Cel zadania: Podejmij tekst o obniżkach cen i kontynuuj go od ostatniego zdania.

Fragment tekstu:
W jednej z takich spraw stowarzyszenie konsumentów Wettbewerbszentrale Baden-Würtemberg pozwało sieć handlową Aldi Süd w związku z reklamą w gazetce promocyjnej. W takim folderze sieć handlowa obliczyła wysokość obniżki (-23 proc.) w odniesieniu do ceny przekreślonej (1,69 euro), a nie do najniższej ceny z 30 dni przed obniżką (ta wynosiła 1,29 euro). Stowarzyszenie zażądało zaniechania naruszenia polegającego na reklamowaniu obniżki ceny, w sytuacji gdy informacja o procentowej wysokości obniżki nie odnosi się do najniższej ceny z 30 dni przed wprowadzeniem obniżki.
Sąd Krajowy w Düsseldorfie zawiesił w maju 2023 r. postępowanie i wystąpił z pytaniem prejudycjalnym do TSUE. Trybunał 26 września 2024 r. wydał wyrok w tej sprawie. Zgodnie ze stanowiskiem TSUE sprzedawcy detaliczni muszą odnosić informację o procentowej obniżce ceny do wcześniejszej najniższej ceny z 30 dni przed wprowadzeniem obniżki ceny. Każdy inny punkt odniesienia informacji o procentowej obniżce ceny stanowi wprowadzanie konsumentów w błąd. ©℗
Co wskazuje na informację o obniżce?

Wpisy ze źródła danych
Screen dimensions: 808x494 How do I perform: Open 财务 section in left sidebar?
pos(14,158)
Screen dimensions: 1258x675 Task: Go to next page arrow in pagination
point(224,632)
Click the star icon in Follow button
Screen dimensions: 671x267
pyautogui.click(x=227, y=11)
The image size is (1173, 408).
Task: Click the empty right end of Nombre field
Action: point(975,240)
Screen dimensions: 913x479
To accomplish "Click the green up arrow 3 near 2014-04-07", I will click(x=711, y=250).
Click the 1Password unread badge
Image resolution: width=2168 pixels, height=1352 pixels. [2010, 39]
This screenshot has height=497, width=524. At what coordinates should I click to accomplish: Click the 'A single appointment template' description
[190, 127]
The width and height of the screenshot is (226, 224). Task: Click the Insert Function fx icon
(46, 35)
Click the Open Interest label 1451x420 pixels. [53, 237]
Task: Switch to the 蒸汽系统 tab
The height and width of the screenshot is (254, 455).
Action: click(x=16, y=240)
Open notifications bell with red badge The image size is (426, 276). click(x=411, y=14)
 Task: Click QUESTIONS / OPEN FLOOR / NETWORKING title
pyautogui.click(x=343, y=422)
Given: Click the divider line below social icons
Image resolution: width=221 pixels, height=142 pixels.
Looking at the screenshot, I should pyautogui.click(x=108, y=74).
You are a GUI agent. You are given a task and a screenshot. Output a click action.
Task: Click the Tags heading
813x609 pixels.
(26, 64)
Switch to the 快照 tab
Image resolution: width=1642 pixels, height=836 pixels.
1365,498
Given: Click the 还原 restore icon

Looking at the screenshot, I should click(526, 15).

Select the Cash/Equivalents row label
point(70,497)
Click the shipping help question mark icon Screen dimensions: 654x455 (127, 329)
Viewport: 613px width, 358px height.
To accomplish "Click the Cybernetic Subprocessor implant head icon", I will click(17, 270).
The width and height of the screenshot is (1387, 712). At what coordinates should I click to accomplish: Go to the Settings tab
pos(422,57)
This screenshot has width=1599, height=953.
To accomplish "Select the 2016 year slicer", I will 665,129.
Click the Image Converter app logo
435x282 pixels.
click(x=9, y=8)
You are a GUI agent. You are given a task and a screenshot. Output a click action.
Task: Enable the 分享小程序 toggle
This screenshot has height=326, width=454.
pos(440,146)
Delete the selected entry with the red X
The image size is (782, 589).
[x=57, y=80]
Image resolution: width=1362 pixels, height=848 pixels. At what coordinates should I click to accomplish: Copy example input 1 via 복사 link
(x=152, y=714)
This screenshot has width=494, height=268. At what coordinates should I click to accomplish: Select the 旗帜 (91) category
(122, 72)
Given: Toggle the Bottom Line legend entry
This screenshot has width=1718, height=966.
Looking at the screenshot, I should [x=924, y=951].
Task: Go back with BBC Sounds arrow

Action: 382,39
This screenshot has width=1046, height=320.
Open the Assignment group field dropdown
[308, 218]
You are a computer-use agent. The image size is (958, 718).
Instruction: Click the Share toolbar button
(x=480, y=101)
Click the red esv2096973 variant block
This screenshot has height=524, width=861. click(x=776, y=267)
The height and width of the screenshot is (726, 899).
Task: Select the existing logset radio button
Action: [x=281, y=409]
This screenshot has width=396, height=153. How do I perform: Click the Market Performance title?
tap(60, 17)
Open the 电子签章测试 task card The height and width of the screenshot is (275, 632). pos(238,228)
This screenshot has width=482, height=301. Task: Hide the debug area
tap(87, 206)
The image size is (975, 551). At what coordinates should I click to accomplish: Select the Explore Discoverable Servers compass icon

Wynik ćwiczenia:
- Sformułowania takie jak: „rabaty”, „promocja”, „wyprzedaż”, „taniej”, „okazja”.
- Przekreślone ceny.
- Symbole „%” i -.
- Wyróżnianie produktów promocyjnych szczególną kolorystyką.
- Zestawienie cen sugerujące obniżkę (np. cena regularna z ceną promocyjną, cena promocyjna z ceną nadchodzącą, cena u danego sprzedawcy z ceną rekomendowaną przez producenta). ©℗
Warto też pamiętać, że konsumenci są coraz bardziej świadomi i coraz częściej zwracają uwagę na ceny historyczne. Chcą się upewnić, że produkt, który ich interesuje, nie był oferowany w zawyżonej cenie w okresie 30 dni przed wyprzedażami po to, aby sprzedawca mógł zaprezentować większą korzyść w ramach promocji.
►Jak wypełnić obowiązki informacyjne w przypadku promocji „-20 proc. na tańszy produkt przy zakupie co najmniej dwóch produktów za minimum 500 zł” i podobnych?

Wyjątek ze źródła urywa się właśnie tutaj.